▶ [THE TASK] Nothing in the data may be altered; restate all of it exactly.

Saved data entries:
=====

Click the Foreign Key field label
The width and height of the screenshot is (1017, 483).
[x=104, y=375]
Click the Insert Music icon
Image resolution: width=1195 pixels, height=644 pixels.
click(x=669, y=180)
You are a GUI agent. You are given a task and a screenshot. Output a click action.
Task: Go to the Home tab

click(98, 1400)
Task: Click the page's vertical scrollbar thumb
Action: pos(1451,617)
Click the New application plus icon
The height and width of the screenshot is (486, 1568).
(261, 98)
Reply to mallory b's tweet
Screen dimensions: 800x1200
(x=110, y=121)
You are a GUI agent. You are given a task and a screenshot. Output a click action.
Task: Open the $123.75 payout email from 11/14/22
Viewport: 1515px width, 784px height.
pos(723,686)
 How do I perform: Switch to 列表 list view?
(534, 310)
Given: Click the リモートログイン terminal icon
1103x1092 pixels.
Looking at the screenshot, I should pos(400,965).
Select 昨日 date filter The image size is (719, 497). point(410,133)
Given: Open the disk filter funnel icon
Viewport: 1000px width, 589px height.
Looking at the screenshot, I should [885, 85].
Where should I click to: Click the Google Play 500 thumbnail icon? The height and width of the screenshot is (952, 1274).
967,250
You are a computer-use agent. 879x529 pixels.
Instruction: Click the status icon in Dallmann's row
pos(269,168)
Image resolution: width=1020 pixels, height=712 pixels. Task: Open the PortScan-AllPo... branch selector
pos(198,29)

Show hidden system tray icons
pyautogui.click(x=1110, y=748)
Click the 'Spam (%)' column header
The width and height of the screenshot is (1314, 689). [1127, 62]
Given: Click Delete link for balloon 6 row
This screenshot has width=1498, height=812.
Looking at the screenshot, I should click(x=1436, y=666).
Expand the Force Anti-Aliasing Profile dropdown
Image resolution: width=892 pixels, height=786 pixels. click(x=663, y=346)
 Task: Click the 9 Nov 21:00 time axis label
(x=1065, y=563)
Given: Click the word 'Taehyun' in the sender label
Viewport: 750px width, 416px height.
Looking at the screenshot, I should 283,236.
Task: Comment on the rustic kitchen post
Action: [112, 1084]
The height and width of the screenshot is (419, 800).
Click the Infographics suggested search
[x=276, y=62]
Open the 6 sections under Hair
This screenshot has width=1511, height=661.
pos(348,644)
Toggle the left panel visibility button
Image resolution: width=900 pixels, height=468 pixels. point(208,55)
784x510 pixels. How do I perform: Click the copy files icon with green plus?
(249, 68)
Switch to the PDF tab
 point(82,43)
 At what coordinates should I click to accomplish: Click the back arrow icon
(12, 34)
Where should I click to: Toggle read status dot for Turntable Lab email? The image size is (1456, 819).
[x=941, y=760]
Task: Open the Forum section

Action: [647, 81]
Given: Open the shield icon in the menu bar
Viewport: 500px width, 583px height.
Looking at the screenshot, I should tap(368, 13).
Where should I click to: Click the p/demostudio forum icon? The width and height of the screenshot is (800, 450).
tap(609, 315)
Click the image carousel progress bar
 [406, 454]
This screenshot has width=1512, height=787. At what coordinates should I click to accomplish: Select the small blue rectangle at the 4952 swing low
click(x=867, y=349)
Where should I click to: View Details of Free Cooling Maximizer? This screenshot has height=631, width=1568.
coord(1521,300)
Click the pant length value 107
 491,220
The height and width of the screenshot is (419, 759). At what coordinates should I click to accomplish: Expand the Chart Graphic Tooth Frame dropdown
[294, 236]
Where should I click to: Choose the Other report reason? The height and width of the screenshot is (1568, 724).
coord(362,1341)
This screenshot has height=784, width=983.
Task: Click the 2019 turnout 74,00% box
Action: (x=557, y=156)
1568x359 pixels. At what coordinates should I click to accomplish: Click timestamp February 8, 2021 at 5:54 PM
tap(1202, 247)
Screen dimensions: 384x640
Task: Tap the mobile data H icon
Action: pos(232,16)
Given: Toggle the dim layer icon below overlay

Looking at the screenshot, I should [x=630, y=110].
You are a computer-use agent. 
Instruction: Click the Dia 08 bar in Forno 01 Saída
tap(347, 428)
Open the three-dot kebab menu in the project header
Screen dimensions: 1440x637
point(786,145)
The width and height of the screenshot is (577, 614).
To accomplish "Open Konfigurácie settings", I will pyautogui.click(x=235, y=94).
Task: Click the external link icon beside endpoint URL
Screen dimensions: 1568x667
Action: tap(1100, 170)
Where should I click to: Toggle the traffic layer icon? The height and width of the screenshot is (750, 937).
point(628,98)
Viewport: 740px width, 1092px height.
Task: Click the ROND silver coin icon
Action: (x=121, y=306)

=====

▶ [ANSWER SECTION]
Click the Foreign Key field label
The width and height of the screenshot is (1017, 483).
[x=104, y=375]
Click the Insert Music icon
Image resolution: width=1195 pixels, height=644 pixels.
click(x=669, y=180)
You are a GUI agent. You are given a task and a screenshot. Output a click action.
Task: Go to the Home tab

click(98, 1400)
Task: Click the page's vertical scrollbar thumb
Action: pos(1451,617)
Click the New application plus icon
The height and width of the screenshot is (486, 1568).
(261, 98)
Reply to mallory b's tweet
Screen dimensions: 800x1200
(x=110, y=121)
You are a GUI agent. You are given a task and a screenshot. Output a click action.
Task: Open the $123.75 payout email from 11/14/22
Viewport: 1515px width, 784px height.
pos(723,686)
 How do I perform: Switch to 列表 list view?
(534, 310)
Given: Click the リモートログイン terminal icon
1103x1092 pixels.
Looking at the screenshot, I should pos(400,965).
Select 昨日 date filter The image size is (719, 497). point(410,133)
Given: Open the disk filter funnel icon
Viewport: 1000px width, 589px height.
Looking at the screenshot, I should [885, 85].
Where should I click to: Click the Google Play 500 thumbnail icon? The height and width of the screenshot is (952, 1274).
967,250
You are a computer-use agent. 879x529 pixels.
Instruction: Click the status icon in Dallmann's row
pos(269,168)
Image resolution: width=1020 pixels, height=712 pixels. Task: Open the PortScan-AllPo... branch selector
pos(198,29)

Show hidden system tray icons
pyautogui.click(x=1110, y=748)
Click the 'Spam (%)' column header
The width and height of the screenshot is (1314, 689). [1127, 62]
Given: Click Delete link for balloon 6 row
This screenshot has width=1498, height=812.
Looking at the screenshot, I should click(x=1436, y=666).
Expand the Force Anti-Aliasing Profile dropdown
Image resolution: width=892 pixels, height=786 pixels. click(x=663, y=346)
 Task: Click the 9 Nov 21:00 time axis label
(x=1065, y=563)
Given: Click the word 'Taehyun' in the sender label
Viewport: 750px width, 416px height.
Looking at the screenshot, I should 283,236.
Task: Comment on the rustic kitchen post
Action: [112, 1084]
The height and width of the screenshot is (419, 800).
Click the Infographics suggested search
[x=276, y=62]
Open the 6 sections under Hair
This screenshot has width=1511, height=661.
pos(348,644)
Toggle the left panel visibility button
Image resolution: width=900 pixels, height=468 pixels. point(208,55)
784x510 pixels. How do I perform: Click the copy files icon with green plus?
(249, 68)
Switch to the PDF tab
 point(82,43)
 At what coordinates should I click to accomplish: Click the back arrow icon
(12, 34)
Where should I click to: Toggle read status dot for Turntable Lab email? The image size is (1456, 819).
[x=941, y=760]
Task: Open the Forum section

Action: [647, 81]
Given: Open the shield icon in the menu bar
Viewport: 500px width, 583px height.
Looking at the screenshot, I should tap(368, 13).
Where should I click to: Click the p/demostudio forum icon? The width and height of the screenshot is (800, 450).
tap(609, 315)
Click the image carousel progress bar
 [406, 454]
This screenshot has width=1512, height=787. At what coordinates should I click to accomplish: Select the small blue rectangle at the 4952 swing low
click(x=867, y=349)
Where should I click to: View Details of Free Cooling Maximizer? This screenshot has height=631, width=1568.
coord(1521,300)
Click the pant length value 107
 491,220
The height and width of the screenshot is (419, 759). At what coordinates should I click to accomplish: Expand the Chart Graphic Tooth Frame dropdown
[294, 236]
Where should I click to: Choose the Other report reason? The height and width of the screenshot is (1568, 724).
coord(362,1341)
This screenshot has height=784, width=983.
Task: Click the 2019 turnout 74,00% box
Action: (x=557, y=156)
1568x359 pixels. At what coordinates should I click to accomplish: Click timestamp February 8, 2021 at 5:54 PM
tap(1202, 247)
Screen dimensions: 384x640
Task: Tap the mobile data H icon
Action: pos(232,16)
Given: Toggle the dim layer icon below overlay

Looking at the screenshot, I should [x=630, y=110].
You are a computer-use agent. 
Instruction: Click the Dia 08 bar in Forno 01 Saída
tap(347, 428)
Open the three-dot kebab menu in the project header
Screen dimensions: 1440x637
point(786,145)
The width and height of the screenshot is (577, 614).
To accomplish "Open Konfigurácie settings", I will pyautogui.click(x=235, y=94).
Task: Click the external link icon beside endpoint URL
Screen dimensions: 1568x667
Action: tap(1100, 170)
Where should I click to: Toggle the traffic layer icon? The height and width of the screenshot is (750, 937).
point(628,98)
Viewport: 740px width, 1092px height.
Task: Click the ROND silver coin icon
Action: (x=121, y=306)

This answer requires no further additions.